| Short exercise 1 |
Please copy the rows from the line containing "Screen dimensions: 975x604" down through the end of the rows, substituting "Merge Faces" for "Intersect Faces" and leaving everything else as it is.

— START Document excerpt —

“Ministers agreed we need to agree on the funding options as a matter of urgency,” Kallas told reporters after the Foreign Affairs Council. “We need to work on the legislative proposals to work on all the risks and mitigate all the risks and share the burden regarding those risks, but we definitely need to move on.”
Ahead of the gathering, Swedish Defense Minister Pål Jonson called for more sanctions on Russia as well as the use of the Russian frozen assets to allow Ukraine to “negotiate from a position of strength.”
On the sidelines of the gathering, the Netherlands announced a €250 million contribution to the Prioritized Ukraine Requirements List initiative for Ukraine — a NATO-backed scheme that has European allies paying for U.S. weapons to be sent to Ukraine. The money will be used to purchase U.S. air defense systems and ammunition for F-16 jet fighters.

— END Document excerpt —
— START The records —

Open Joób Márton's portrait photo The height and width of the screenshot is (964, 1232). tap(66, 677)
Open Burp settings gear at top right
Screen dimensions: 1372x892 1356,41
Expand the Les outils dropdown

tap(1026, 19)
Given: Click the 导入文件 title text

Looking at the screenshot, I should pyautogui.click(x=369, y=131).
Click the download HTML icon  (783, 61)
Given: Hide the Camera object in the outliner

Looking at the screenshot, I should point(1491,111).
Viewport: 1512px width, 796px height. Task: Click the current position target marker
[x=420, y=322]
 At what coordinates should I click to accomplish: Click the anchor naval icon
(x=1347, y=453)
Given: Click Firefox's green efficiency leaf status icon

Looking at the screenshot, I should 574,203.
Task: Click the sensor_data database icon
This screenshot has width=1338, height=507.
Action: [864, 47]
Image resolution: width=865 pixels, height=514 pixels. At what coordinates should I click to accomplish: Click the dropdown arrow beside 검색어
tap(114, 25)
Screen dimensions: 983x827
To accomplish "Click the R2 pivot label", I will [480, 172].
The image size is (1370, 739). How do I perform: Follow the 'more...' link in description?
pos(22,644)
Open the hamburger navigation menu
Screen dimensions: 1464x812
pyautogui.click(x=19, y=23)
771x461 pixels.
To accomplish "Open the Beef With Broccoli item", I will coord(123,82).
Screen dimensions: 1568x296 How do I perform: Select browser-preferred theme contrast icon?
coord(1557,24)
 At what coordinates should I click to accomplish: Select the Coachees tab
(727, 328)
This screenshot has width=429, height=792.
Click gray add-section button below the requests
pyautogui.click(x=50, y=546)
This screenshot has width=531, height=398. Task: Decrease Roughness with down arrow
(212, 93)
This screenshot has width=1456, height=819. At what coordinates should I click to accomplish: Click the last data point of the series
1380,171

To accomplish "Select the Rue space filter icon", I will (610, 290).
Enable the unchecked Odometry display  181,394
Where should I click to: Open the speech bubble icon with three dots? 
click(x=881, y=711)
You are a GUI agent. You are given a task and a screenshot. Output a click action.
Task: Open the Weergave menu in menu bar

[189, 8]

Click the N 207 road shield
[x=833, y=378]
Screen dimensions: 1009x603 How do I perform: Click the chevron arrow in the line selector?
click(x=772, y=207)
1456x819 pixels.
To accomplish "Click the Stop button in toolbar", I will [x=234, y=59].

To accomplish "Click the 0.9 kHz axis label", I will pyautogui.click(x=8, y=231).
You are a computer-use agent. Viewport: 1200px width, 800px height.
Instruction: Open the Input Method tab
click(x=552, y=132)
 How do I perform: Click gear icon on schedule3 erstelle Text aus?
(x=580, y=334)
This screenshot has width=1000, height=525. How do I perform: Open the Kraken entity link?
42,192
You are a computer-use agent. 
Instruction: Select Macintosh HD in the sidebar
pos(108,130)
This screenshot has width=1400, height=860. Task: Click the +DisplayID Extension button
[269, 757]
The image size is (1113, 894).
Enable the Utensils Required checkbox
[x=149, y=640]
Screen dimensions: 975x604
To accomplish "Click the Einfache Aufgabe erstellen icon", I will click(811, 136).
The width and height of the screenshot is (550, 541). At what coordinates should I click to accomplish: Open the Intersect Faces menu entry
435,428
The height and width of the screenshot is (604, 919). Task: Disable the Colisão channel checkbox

— END The records —

| Short exercise 2 |
According to the report on European support for Ukraine, how much did the Netherlands announce for the Prioritized Ukraine Requirements List initiative?

| Expected output 1 |
Screen dimensions: 975x604
To accomplish "Click the Einfache Aufgabe erstellen icon", I will click(811, 136).
The width and height of the screenshot is (550, 541). At what coordinates should I click to accomplish: Open the Merge Faces menu entry
435,428
The height and width of the screenshot is (604, 919). Task: Disable the Colisão channel checkbox

| Expected output 2 |
€250 million